Un récent témoignage spontané auprès du soussigné amène les soussignées et soussignés à s’interroger quant à la prise en charge actuelle des victimes de violences domestiques dans le Canton. La victime a fait état de plusieurs prises de contacts avec la gendarmerie pour « des voies de fait, destruction d’objets, comportements agressifs »[6] durant son mariage. A chaque reprise, les éléments ont été, selon ses dires, « pris à la légère »[7].
En septembre dernier, la victime, mère d’une enfant mineure, a contacté le 117 en pleine nuit après avoir fui le domicile conjugal avec sa fille suite à une violente dispute où elle a reçu de nombreux coups et a été menacée de mort. Blessée physiquement et en état de choc, cette mère de famille a été dirigée vers le poste de gendarmerie de la Blecherette à 30 min environ du lieu d’où elle avait téléphoné. Arrivés sur place, mère et enfant ont attendu environ 30 min supplémentaires dans une salle obscure avant que quelqu’un ne les accueille malgré deux nouveaux appels au 117. Deux gendarmes ont ensuite pris la déposition de la victime, en présence de son enfant, ce qui n’est pas le plus approprié à la situation.

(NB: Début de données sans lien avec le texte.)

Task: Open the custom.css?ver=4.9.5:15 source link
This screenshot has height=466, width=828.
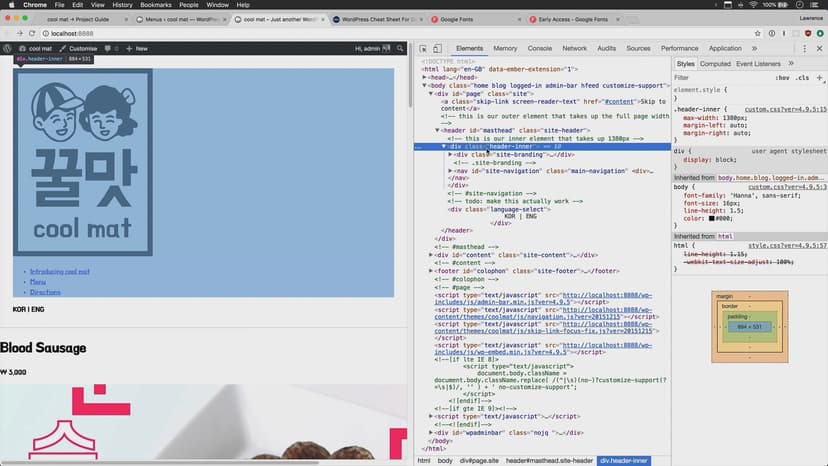Action: pos(785,108)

A la fin de la déposition, il a été précisé à la victime que c’était à elle de déposer plainte « mais que cela ne [l’]aiderait ni pour le divorce, ni pour la réconciliation et qu’ils [les gendarmes] ne pouvaient rien de plus pour [elle] »[8]. Dans le cadre d’un couple marié, les voies de fait réitérées, les menaces (art. 180 al 2 lettre a et abis CP), les lésions corporelles simples (art. 123 al 2 CP) se poursuivent pourtant d’office. Les gendarmes lui ont par ailleurs conseillé de trouver un logement d’urgence et de contacter l’Unité de médecine des violences (UMV) du CHUV dans les prochains jours. Aucune documentation ne lui a été transmise. La victime a dû trouver elle-même un logement pour la nuit pendant que son mari était au domicile conjugal. Elle est donc ressortie ainsi malgré les blessures et l’état de choc, avec sa fille mineure.
Cette mère de famille précise avoir par la suite été très bien prise en charge à l’UMV, par le Centre Malley Prairie et le Centre LAVI Vaud où elle a reçu l’accompagnement psychologique et social nécessaire mais regrette, à juste titre, le manque d’appui et de considération lors de sa prise en charge par la gendarmerie.

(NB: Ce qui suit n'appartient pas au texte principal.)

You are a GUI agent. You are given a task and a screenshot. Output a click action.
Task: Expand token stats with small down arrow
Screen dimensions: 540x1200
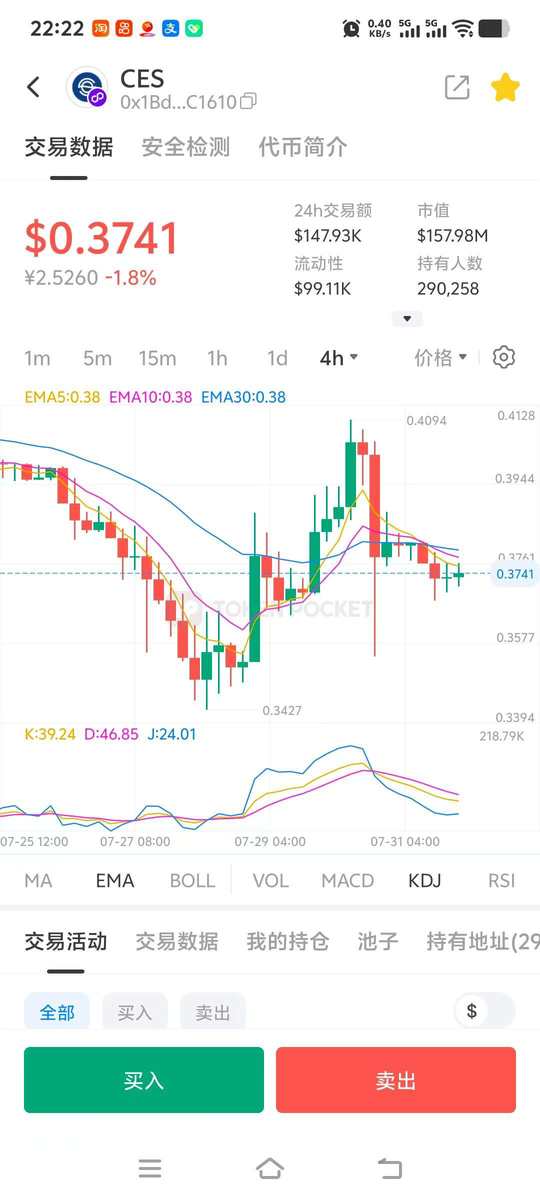(406, 319)
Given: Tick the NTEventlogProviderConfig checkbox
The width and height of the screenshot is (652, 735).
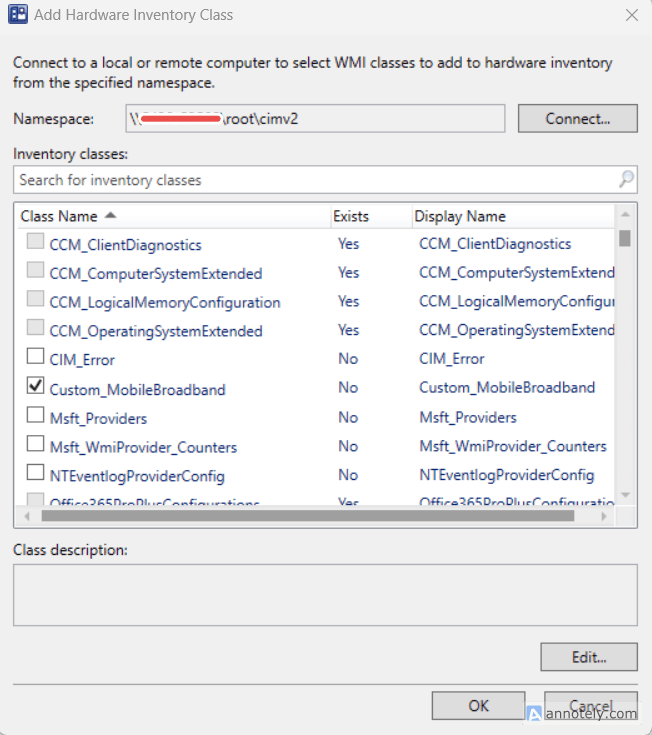Looking at the screenshot, I should click(35, 473).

Il est clair qu’un unique exemple ne peut refléter le travail quotidien des forces de l’ordre face aux violences domestiques. La victime ajoute d’ailleurs avoir été bien reçue quelques jours plus tard dans un autre poste de gendarmerie. Suite à sa seconde déposition, une dénonciation pénale a été enregistrée.

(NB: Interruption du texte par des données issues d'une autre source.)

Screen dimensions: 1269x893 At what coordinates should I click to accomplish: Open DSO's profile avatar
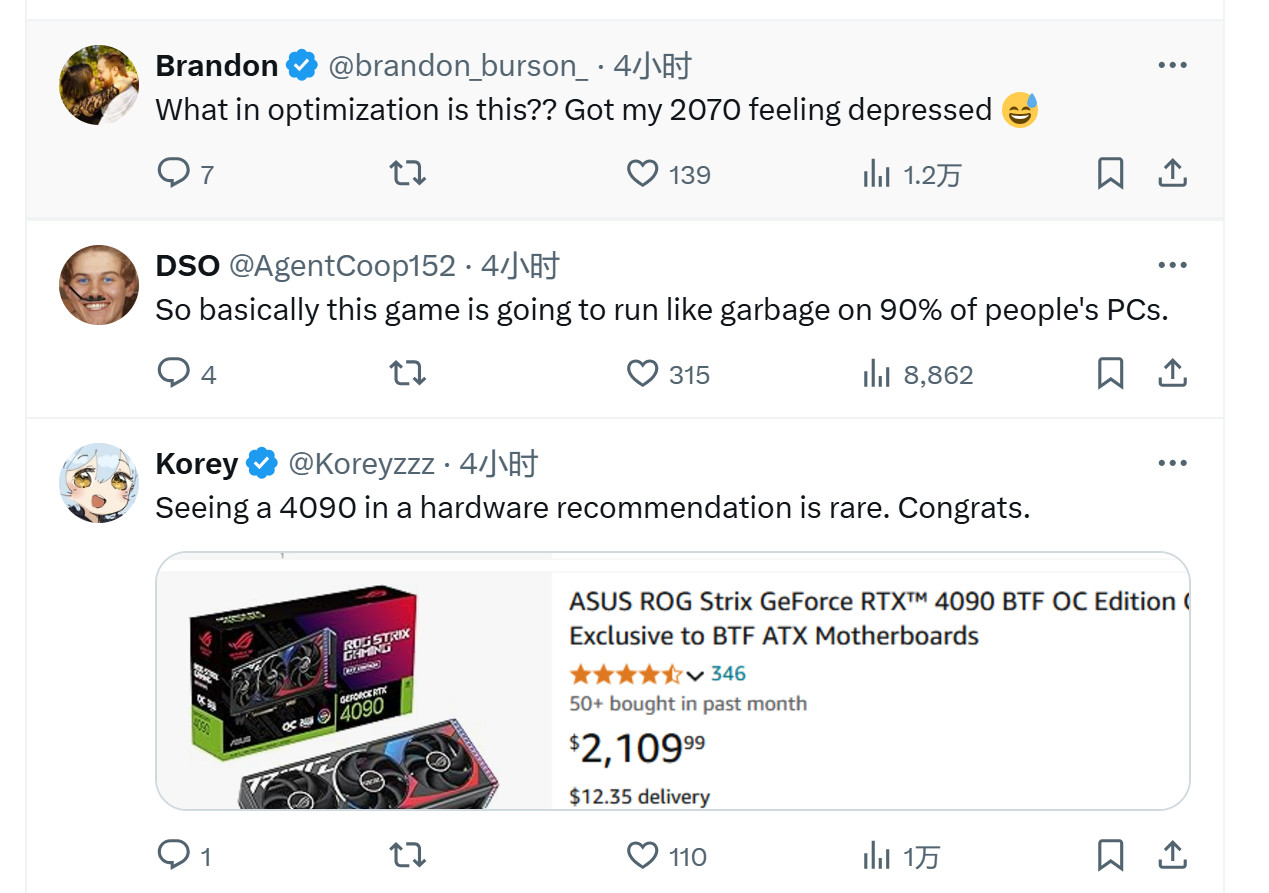pyautogui.click(x=99, y=285)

A la lecture de ce cas, il ressort toutefois un manque de compétences parmi les gendarmes qui ont reçu cette victime de violence domestique. A ce titre, et en lien avec la consultation fédérale en cours, il apparait judicieux d’étudier quels sont les besoins et attentes des victimes au moment de leur prise en charge par la gendarmerie. Il serait également intéressant d’évaluer quelles sont les obligations et quels sont les besoins de la gendarmerie pour renforcer la prise en charge des victimes de violences domestiques. Les polices de Lausanne, Yverdon-les-Bains et Région Morges ont mis en place des unités avec du personnel spécifiquement formé pour la gestion des violences domestiques[9] et un processus de suivi particulier pour de telles type de violence.
Ce type d’approche devrait aussi être développé à l’échelle cantonale. Les unités pourraient être complétées ou soutenues en cas de besoin par des psychologues et/ou des assistantes et assistant sociaux afin d’accompagner au mieux les victimes.
Au vu de ce qui précède, les soussignées et soussignés ont dès lors l’honneur de demander au Conseil d’Etat de :
- Débuter un projet pilote visant à mettre en place une unité spécialisée dans la prise en charge des cas de violences domestiques à l’échelle cantonale et un processus d’accueil et de suivi particulier ;
- De documenter les résultats de ce projet pilote par une étude prenant en considération la perception des victimes de violences domestiques quant à leur prise en charge par l’unité susmentionnée.
[1] Bureau de l’égalité entre les femmes et les hommes-BEFH. (2023). Les chiffres de la violence domestique. Années 2015-2022. (N°3). Lausanne : BEFH, p. 9.
[2]Ibidem.
[3] Simone Honneger, « Les chiffres ne reflètent pas le ressenti du terrain », 24Heures, 07.10.2024.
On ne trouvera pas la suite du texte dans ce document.